## Excerpt provided
——

The User-Agent line tells us who the following commands applies to, and the * means that the rules apply to all users. Then, the disallow commands tell us what pages crawlers and web scrapers aren’t allowed to visit. Any page with that URL prefix is disallowed by virtual of that line, so Disallow: Example/Page would also tell a program not to visit Example/Page/Page2.

We also see an allow command. This can be used to allow a crawler to visit a webpage that was previously barred by a disallow command. This is used when a page someone wants to allow has a previously barred prefix. In this case, while /wordpress/wp-admin/ and most of it’s postfixes are disallowed, /wordpress/wp-admin/admin-ajax.php has been specifically allowed, so robots can visit them.

Let’s look at a more advanced robots.txt file, this time for professional football data site ProFootballRefrence.

This time, we see multiple user agents. AhrefsBot,SlySearch has a Disallow: /, as does GPT bot. This means that these agents are being asked not to crawl or scrape any part of ProFootballReference. Twitterbots however, have an empty disallow, meaning that everything is allowed.

Below, are a series of disallows that apply to everyone. In general, Google will go with the least restrictive directive, meaning that scraping these websites is off limits to all agents except a Twitterbot.

11.1.5.2 Dynamic Data

Web scrapers don’t always work when working with dynamically allocated data. Consider the following webpage: The UConn Gym Capacity webpage

This website dynamically updates every second to tell you how many people are using the uconn rec center at any given moment. The Number in the example is at 0, since this is being written outside of the gym’s operating hours, but during the workday it would be updating.

Say we wanted to gather data on how many people were at the gym at all times of the day, so we could graph it and discover when the busisest and slowest times were at the rec. Theoretically we could web scrape the page right? Let’s see.

new_url = 'https://app.safespace.io/api/display/live-occupancy/86fb9e11'
req = requests.get(new_url)
if req.status_code == 200:
    soup = BeautifulSoup(req.content, 'html.parser')
answer = soup.find_all(attrs = {'id':'occupants'})
print(answer)

[<span class="text-xl" id="occupants"></span>]

As we can see, the space where we’d expect the occupancy number to be is empty. This occurs regularly when trying to scrape dynamically updated data. So, web scraping isn’t always the best option when trying to acess constantly updating figures, and someone wishing to acess the data would likely need to find out where the website is receiving the data from, and try and get permission to access that source.

——

## Provided data
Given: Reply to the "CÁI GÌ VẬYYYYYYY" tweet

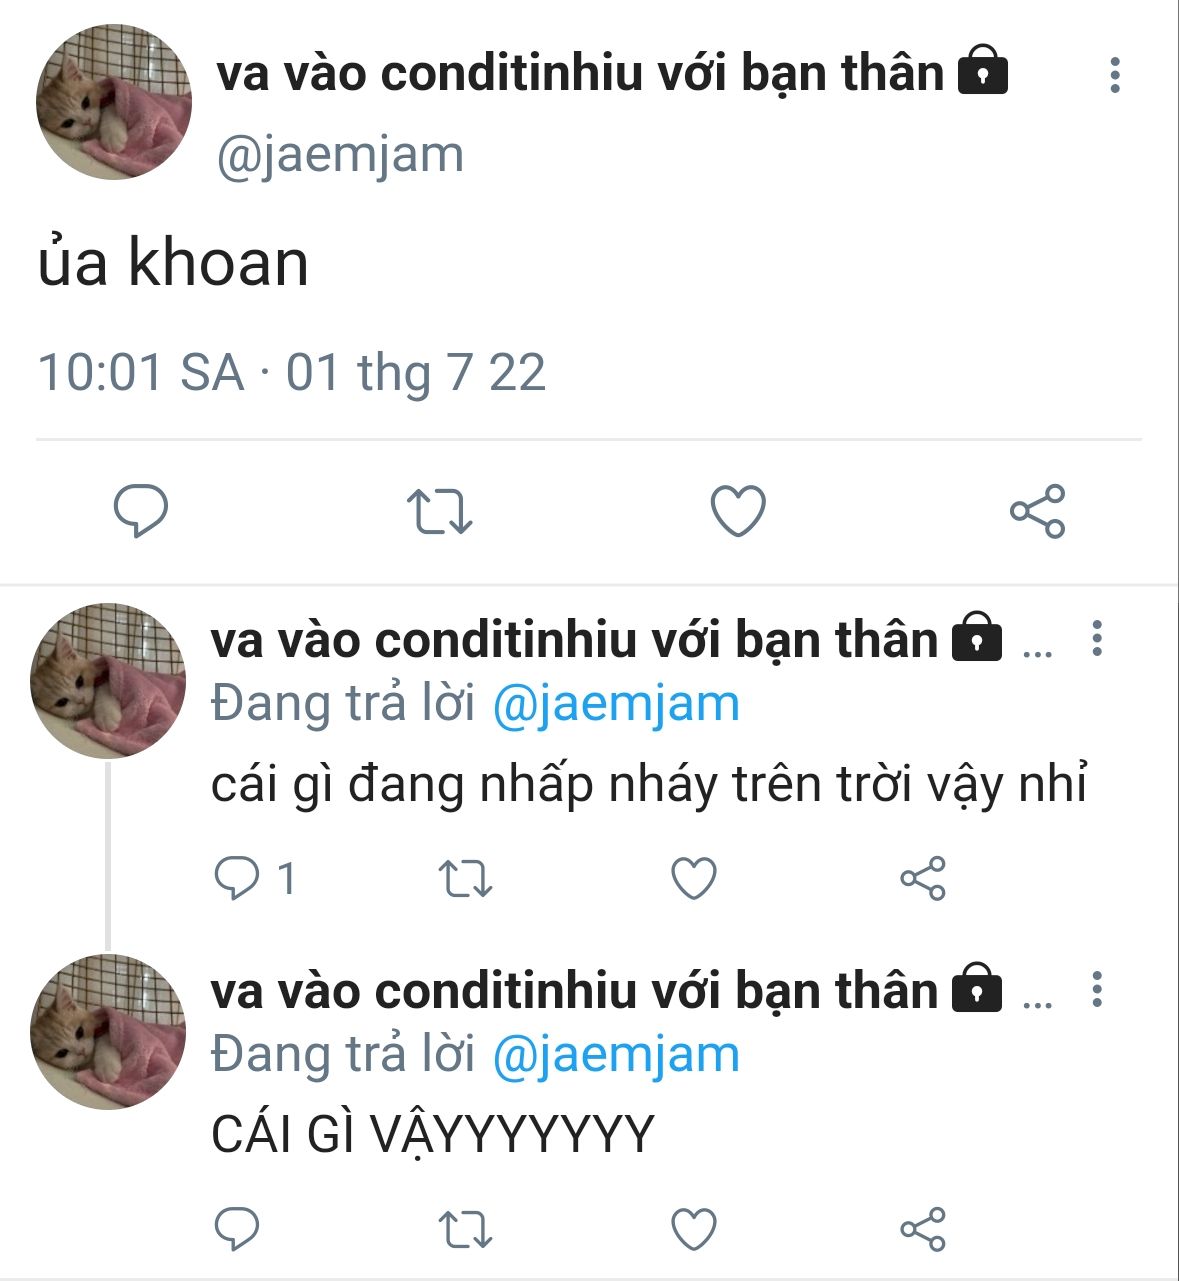Looking at the screenshot, I should tap(237, 1230).
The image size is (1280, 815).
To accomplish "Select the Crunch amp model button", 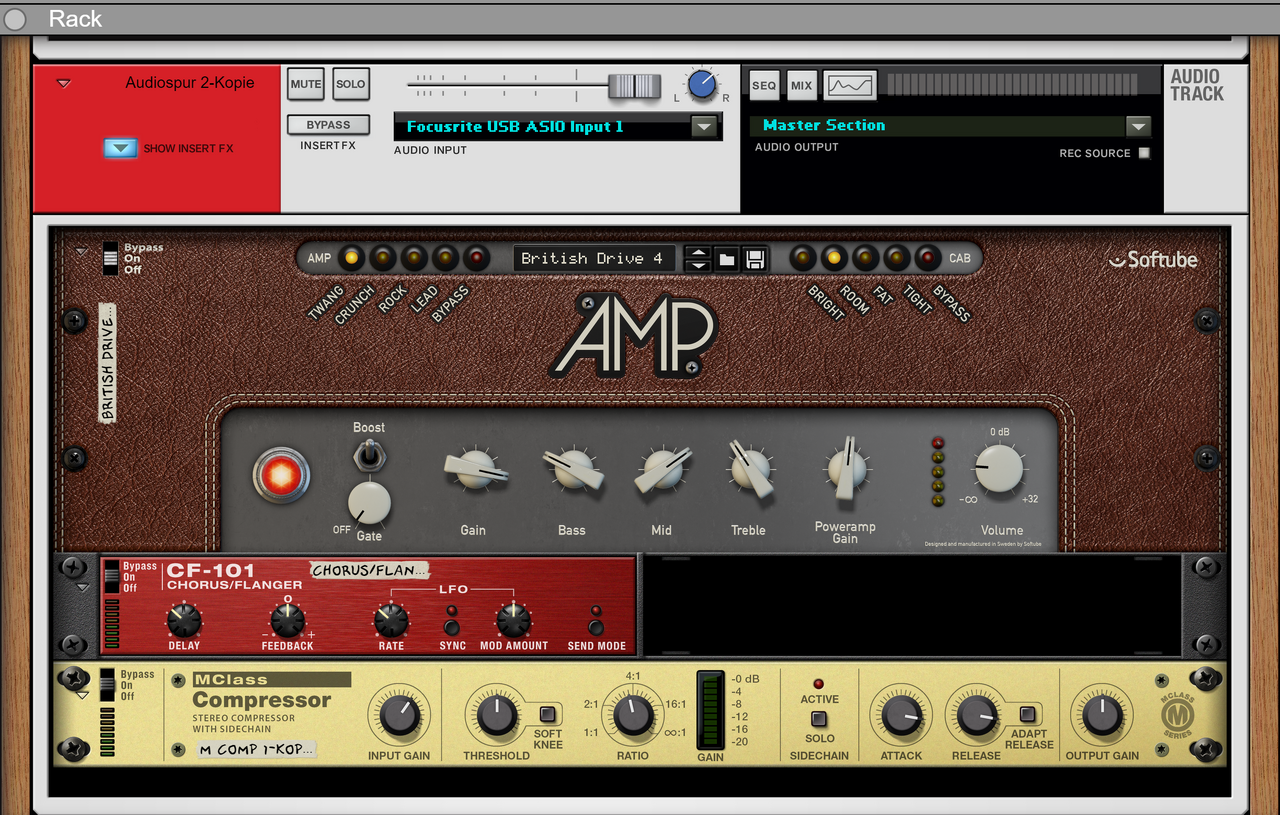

——

## Exercise directions
Reproduce the passage of the web scraping excerpt that begins with the words "11.1.5.2 Dynamic Data" and ends with "req = requests.get(new_url)", replacing "dynamically" with "continuously".

## Solution
11.1.5.2 Dynamic Data

Web scrapers don’t always work when working with continuously allocated data. Consider the following webpage: The UConn Gym Capacity webpage

This website continuously updates every second to tell you how many people are using the uconn rec center at any given moment. The Number in the example is at 0, since this is being written outside of the gym’s operating hours, but during the workday it would be updating.

Say we wanted to gather data on how many people were at the gym at all times of the day, so we could graph it and discover when the busisest and slowest times were at the rec. Theoretically we could web scrape the page right? Let’s see.

new_url = 'https://app.safespace.io/api/display/live-occupancy/86fb9e11'
req = requests.get(new_url)